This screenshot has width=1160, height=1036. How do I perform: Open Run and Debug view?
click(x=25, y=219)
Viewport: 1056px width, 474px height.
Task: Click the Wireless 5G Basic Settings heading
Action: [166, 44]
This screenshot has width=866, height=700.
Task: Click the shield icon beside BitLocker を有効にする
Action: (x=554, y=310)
====
A word-for-word transcription of the material is required.

This screenshot has width=1160, height=1036. How do I perform: Open Run and Debug view?
click(x=25, y=219)
Viewport: 1056px width, 474px height.
Task: Click the Wireless 5G Basic Settings heading
Action: [166, 44]
This screenshot has width=866, height=700.
Task: Click the shield icon beside BitLocker を有効にする
Action: (x=554, y=310)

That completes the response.